Food industry lawyers say there's not enough time to implement Vermont's new labeling rules for genetically modified products before the July 2016 effective date and are asking a federal judge to block them.

The legal skirmishing continues a year after Vermont passed a law aimed at making it the first state in the country to require labeling of food containing genetically modified ingredients. Maine and Connecticut passed laws before Vermont, but those measures don't take effect unless neighboring states follow suit. Vermont is trying to go it alone.

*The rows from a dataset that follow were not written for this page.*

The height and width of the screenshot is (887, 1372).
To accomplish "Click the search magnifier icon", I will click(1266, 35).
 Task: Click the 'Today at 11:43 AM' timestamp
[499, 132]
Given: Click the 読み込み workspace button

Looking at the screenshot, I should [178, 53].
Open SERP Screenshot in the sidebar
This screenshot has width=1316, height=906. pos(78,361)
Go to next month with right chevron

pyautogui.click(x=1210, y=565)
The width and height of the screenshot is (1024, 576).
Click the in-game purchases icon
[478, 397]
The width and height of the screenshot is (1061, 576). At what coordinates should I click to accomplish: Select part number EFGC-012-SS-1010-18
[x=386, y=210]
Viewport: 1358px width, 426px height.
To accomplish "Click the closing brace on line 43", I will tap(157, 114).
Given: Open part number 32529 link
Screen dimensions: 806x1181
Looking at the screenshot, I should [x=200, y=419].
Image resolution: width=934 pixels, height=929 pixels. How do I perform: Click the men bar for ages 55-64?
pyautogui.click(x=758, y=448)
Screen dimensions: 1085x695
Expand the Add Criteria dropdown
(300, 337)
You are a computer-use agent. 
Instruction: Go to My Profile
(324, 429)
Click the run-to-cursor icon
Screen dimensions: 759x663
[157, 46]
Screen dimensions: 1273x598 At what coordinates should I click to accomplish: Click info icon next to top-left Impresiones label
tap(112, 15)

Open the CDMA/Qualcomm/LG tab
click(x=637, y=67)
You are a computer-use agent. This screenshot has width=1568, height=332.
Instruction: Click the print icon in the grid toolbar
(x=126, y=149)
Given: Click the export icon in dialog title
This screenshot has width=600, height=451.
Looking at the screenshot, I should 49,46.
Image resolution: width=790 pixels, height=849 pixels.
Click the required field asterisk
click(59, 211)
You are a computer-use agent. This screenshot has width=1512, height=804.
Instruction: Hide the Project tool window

The Grocery Manufacturers Association, Snack Foods Association, International Dairy Foods Association and National Association of Manufacturers are asking the court to issue a preliminary injunction, which would block the law from taking effect.

"Plaintiffs have barely more than a year to overhaul their Vermont supply chains," wrote the groups' lawyers, Catherine Stetson and Matthew Byrne. "Thus the irreparable harm that will befall Plaintiffs' member companies absent a preliminary injunction ... grows increasingly imminent by the day."

The Friday filing at the U.S. District Court for Vermont came in response to rules issued a week earlier by Attorney General William Sorrell to implement the law.

In its court filing, the attorney general's office said the package of rules it had adopted "addresses many of the aspects of (the 2014 law) that Plaintiffs challenge." The food industry said in a response that it's not convinced.

The new state rules include a possible escape hatch for companies fearing they may have to track the genetic origins of every ingredient in their products.

A provision in the rules allows food manufacturers to say on labels that a product "may be" produced with genetic engineering. This would be allowed if the manufacturer does not know "after reasonable inquiry" whether the food contains an ingredient that's produced with genetic engineering.

But the result could dilute the content of the labels and weaken the underlying purpose of the law, Stetson argued.

"It really begs the question: Is the whole idea to benefit consumer knowledge? Simply saying for lots and lots and lots of different food products these may contain (genetically modified ingredients) doesn't really advance that interest," she said.

That, in turn, could weaken the argument that there is a compelling enough state interest to limit manufacturers' First Amendment rights to control the contents of their labels. Stetson said there needs to be a strong "fit" between the purpose of the law and its effect.

Sorrell said Monday that the law would require enough specificity, and that companies would not be permitted to use the "may be" terminology at will. "You can't turn a blind eye toward reality. If you know (the product contains genetically modified ingredients), you have to label," he said.